### Description of the task
Set down the entries below exactly; drop the pictures.

### Provided records
▼▼▼

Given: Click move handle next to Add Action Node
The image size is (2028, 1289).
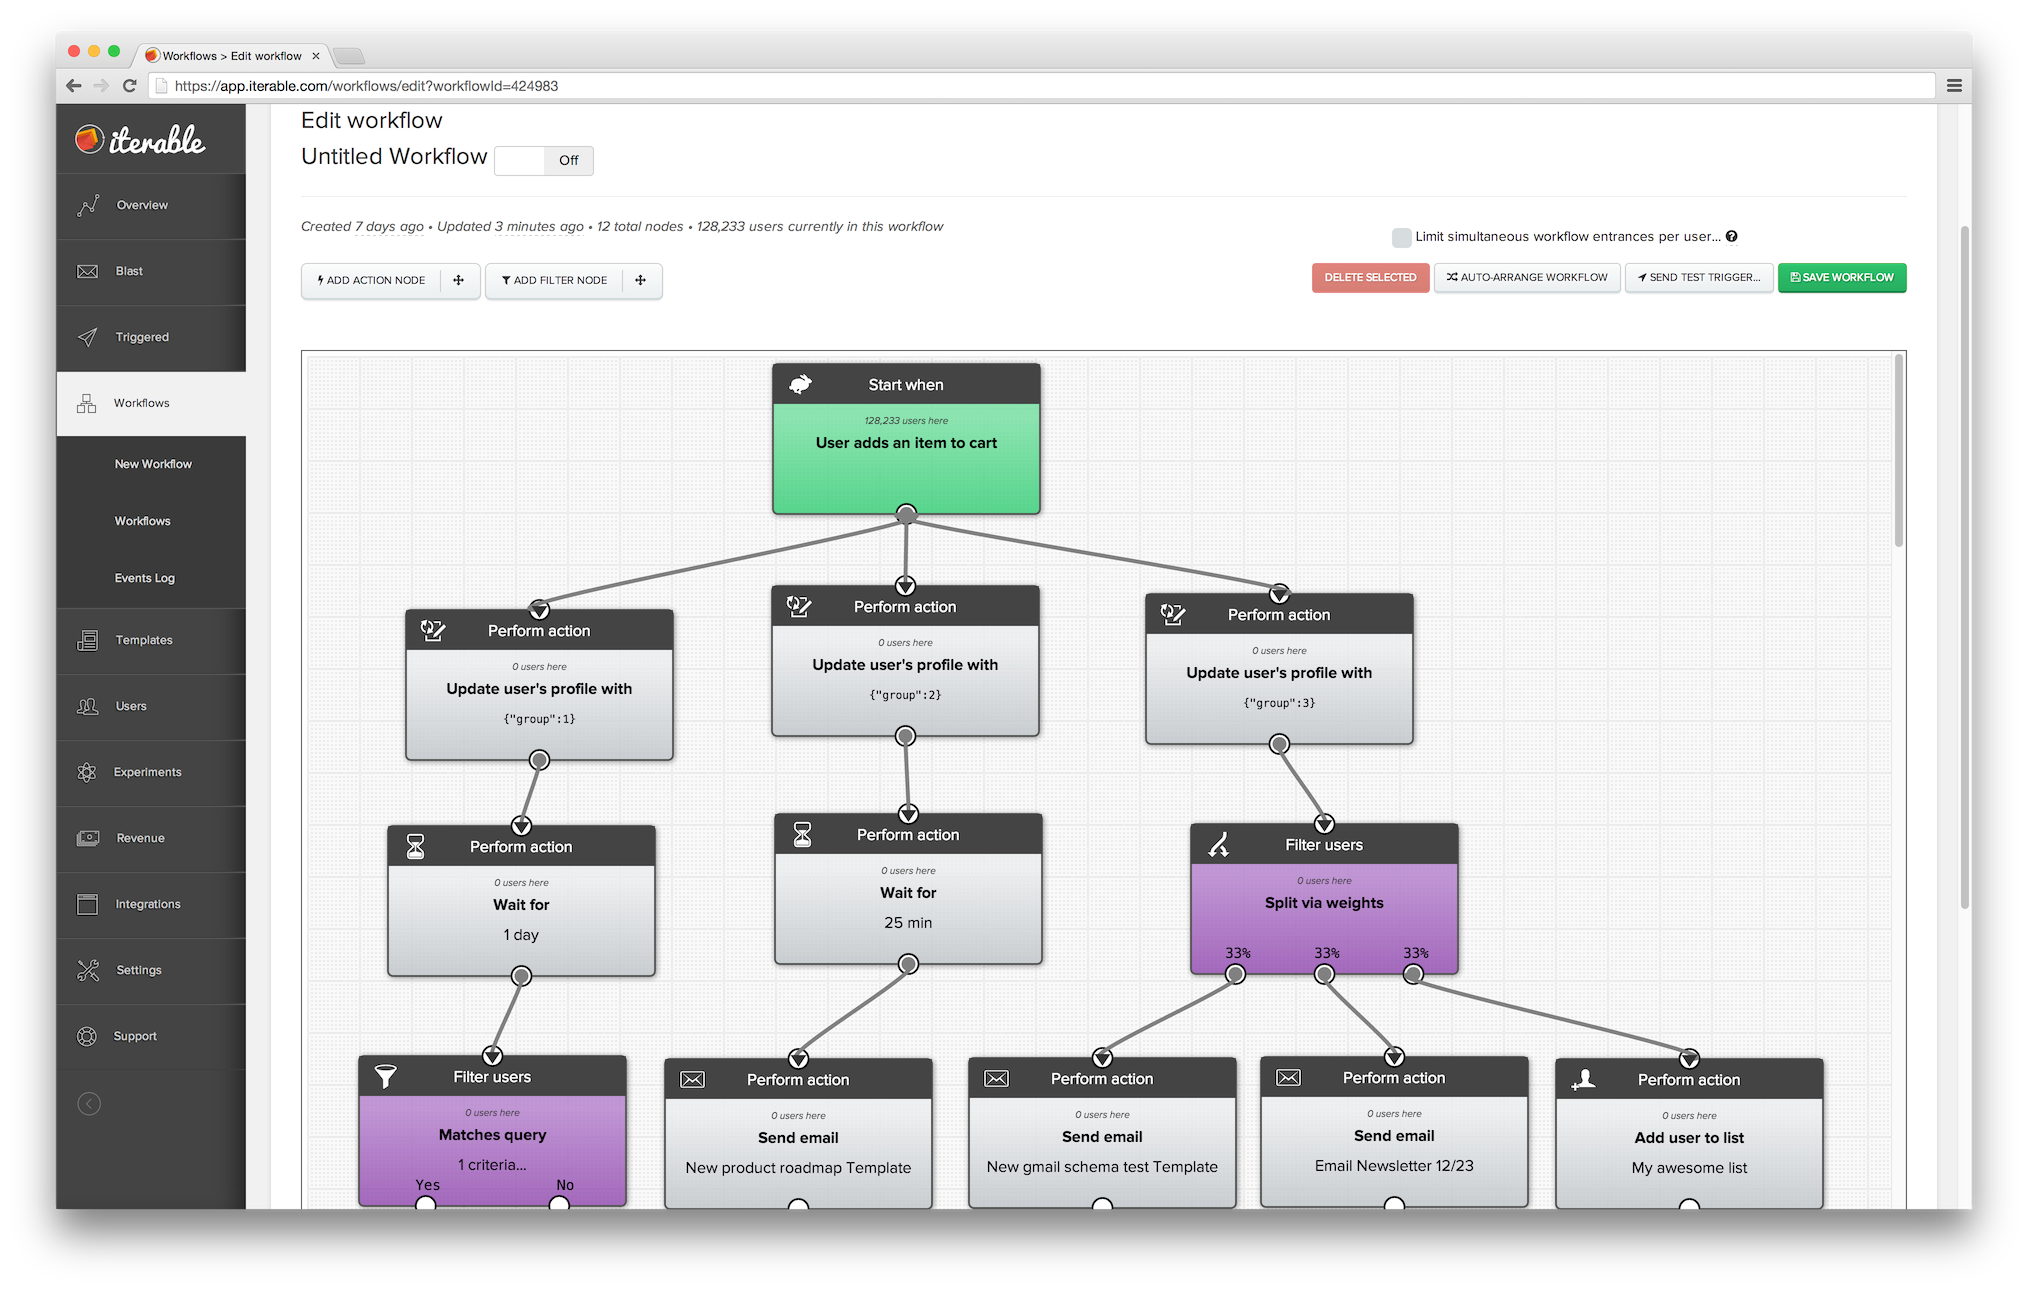Looking at the screenshot, I should (458, 280).
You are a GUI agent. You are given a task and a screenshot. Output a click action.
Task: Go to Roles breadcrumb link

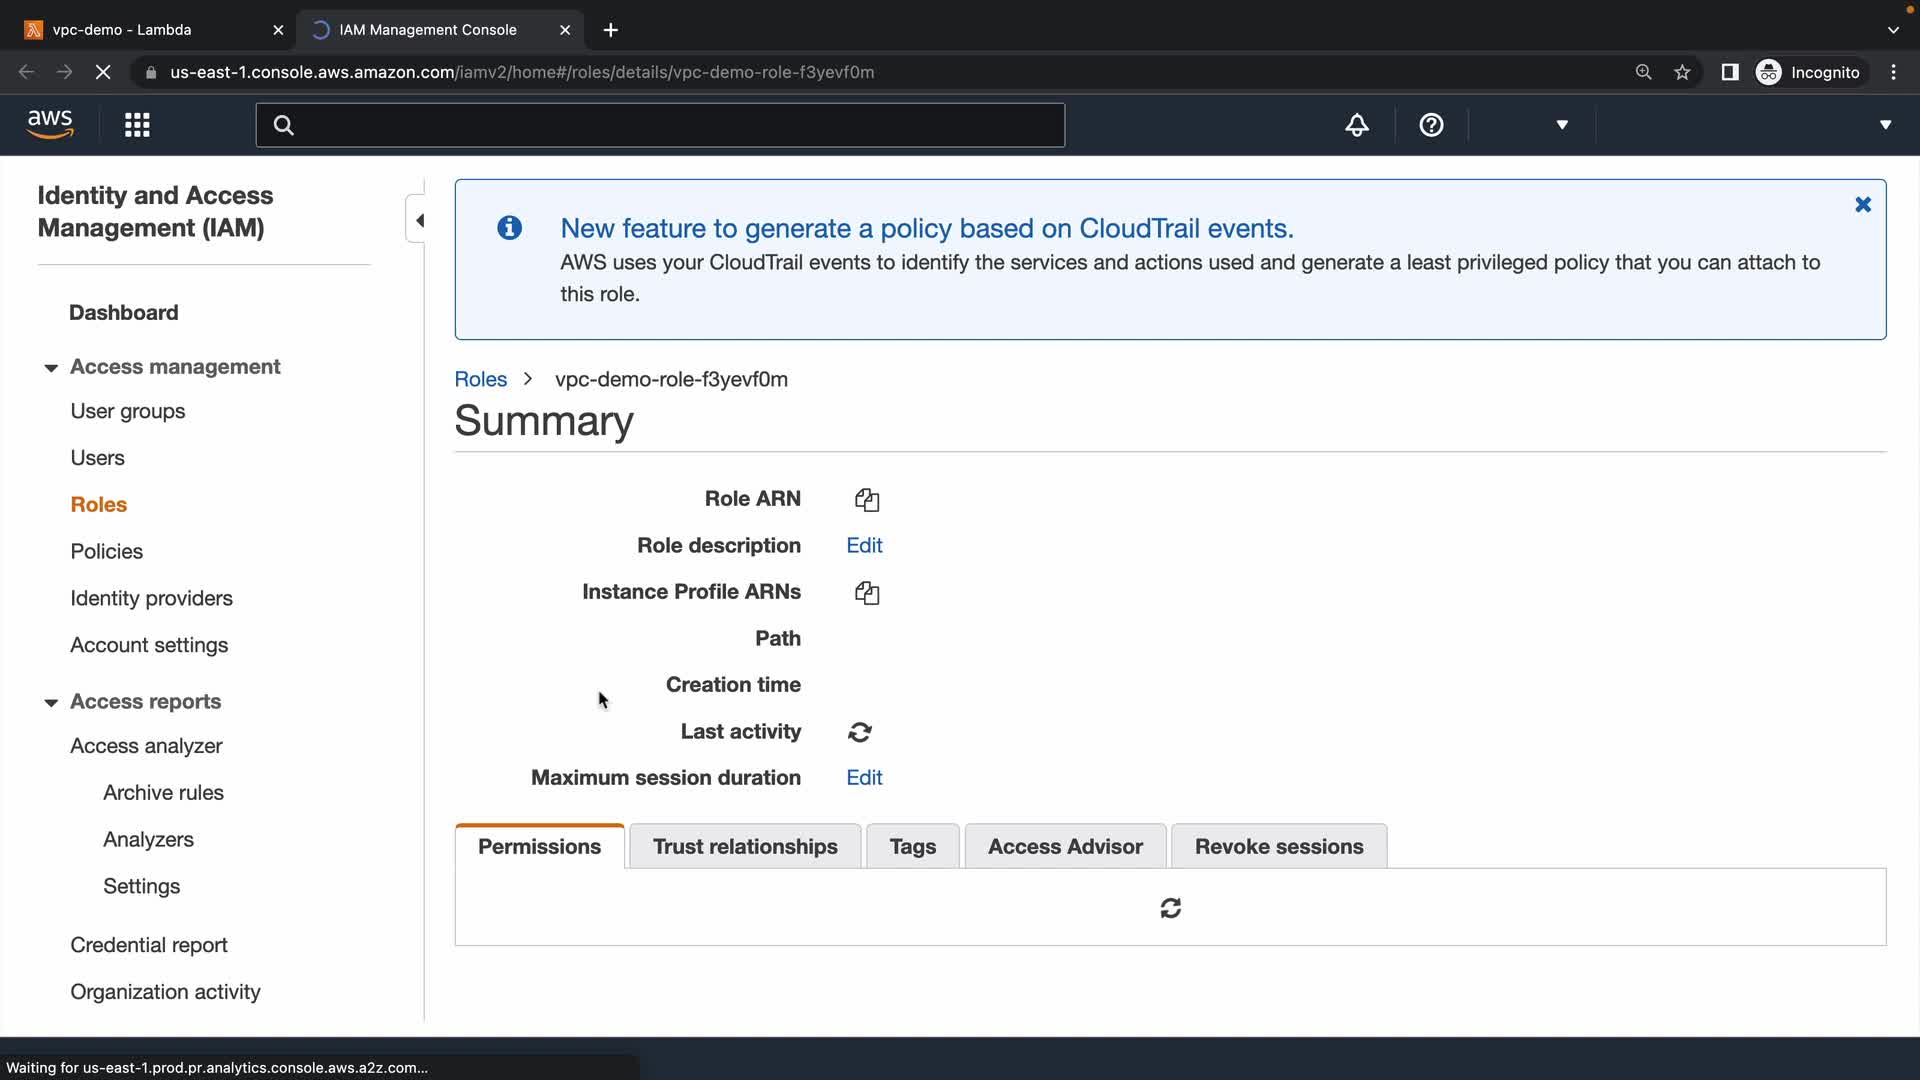coord(480,379)
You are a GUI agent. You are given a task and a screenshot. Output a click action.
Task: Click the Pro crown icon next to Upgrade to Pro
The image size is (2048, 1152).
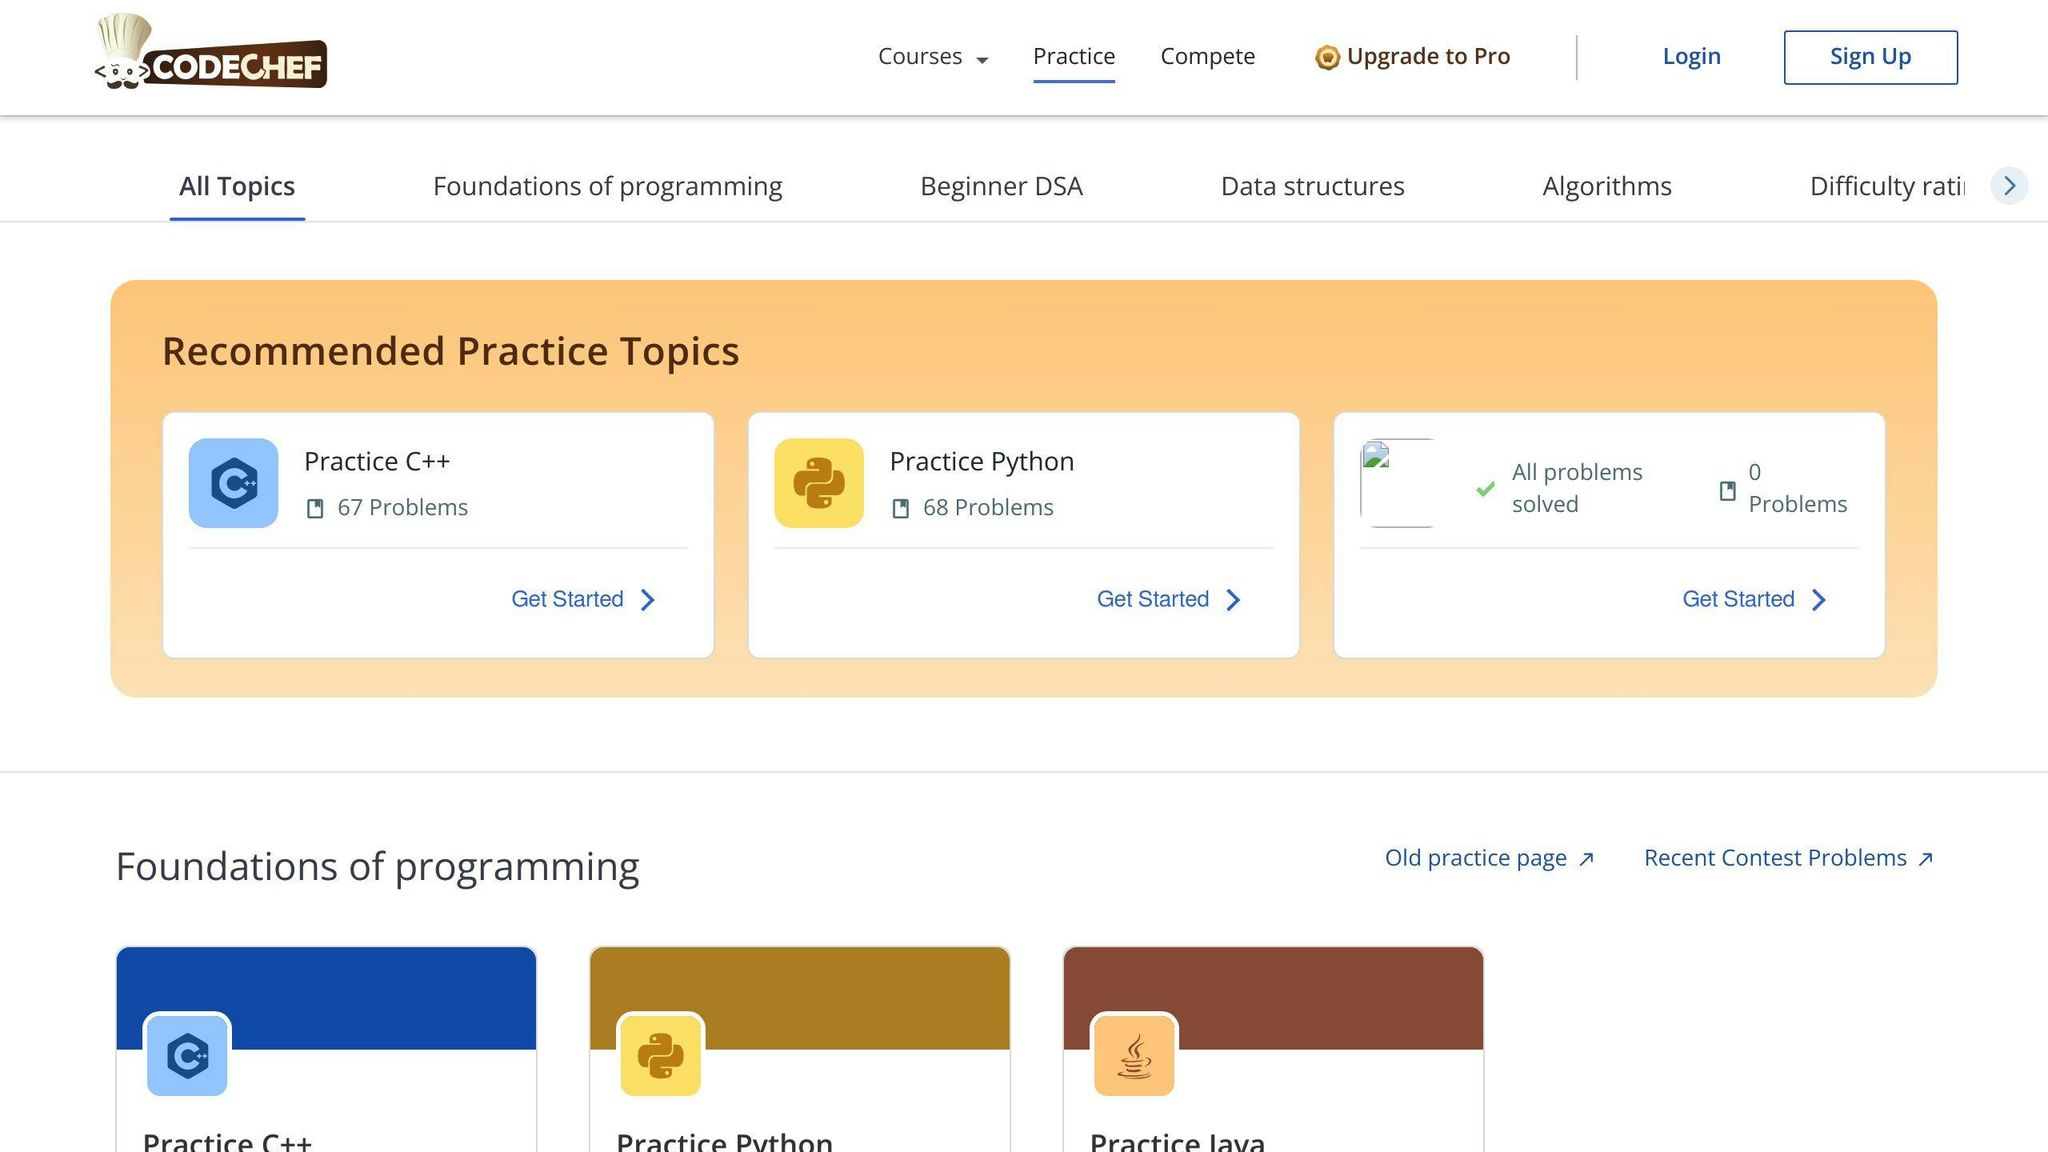(x=1326, y=57)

▲▲▲

### Output for this task
Given: Click move handle next to Add Action Node
The image size is (2028, 1289).
Looking at the screenshot, I should (458, 280).
You are a GUI agent. You are given a task and a screenshot. Output a click action.
Task: Go to Roles breadcrumb link

coord(480,379)
You are a GUI agent. You are given a task and a screenshot. Output a click action.
Task: Click the Pro crown icon next to Upgrade to Pro
The image size is (2048, 1152).
(x=1326, y=57)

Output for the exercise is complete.